Maybe other women are with men who're too stupid to understand how fortunate they are but Anita isn’t. I thank my lucky stars every day.


  1. First things first - you weren't being rude, you were being passive-aggressive. The terms are not interchangeable.

    Women will adore you for this post. It's very "new-age-nineties-guy" sensitive. That's a good thing. I'm sure a lot of relationships would survive longer if men were more forthcoming about their feelings like this. And if more women permitted men to be who and what they are in an atmosphere of absolute safety. There's a lesson here for both genders.

    Guys, especially guys who are "partnered" as my New York Friend Suzi describes it, will despise you for it.
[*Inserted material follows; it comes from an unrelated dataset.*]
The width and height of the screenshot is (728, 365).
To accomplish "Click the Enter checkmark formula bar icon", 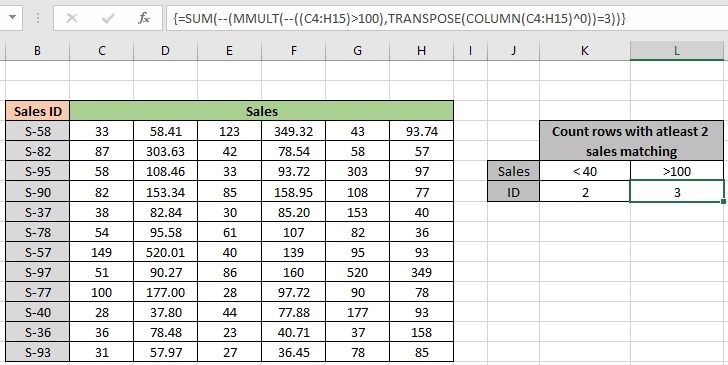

Their partners will wonder why THEY never say tender and insightful things like this, let alone post them online for an entire world to see. Some of those partners will wonder this loudly and repetitively. These guys won't have a response because, in all candor, they don't understand what the problem is.

    Men, on the other hand, will understand fully and appreciate it. We're not threatened by things like this and we'll forgive you for the undertone of smug self-satisfaction that's fairly dripping off of every word.

    Finally, Anita's response to your unfortunate Meijer's incident was the correct one. It's called "escalating" in the customer service world. If you have problems with front-line staff, take it to someone with some decision-making authority. Let the 20-year-old get back to the mind-numbing boredom of his job. He hasn't time to worry about why the woman at the counter can't understand why he can't refund her money because she's already eaten the ice cream and just brought back the empty carton, or why the mean old man in the line had to be a smartass in his moment of maximum frustration.

    I like Anita a lot already, and I've never met her.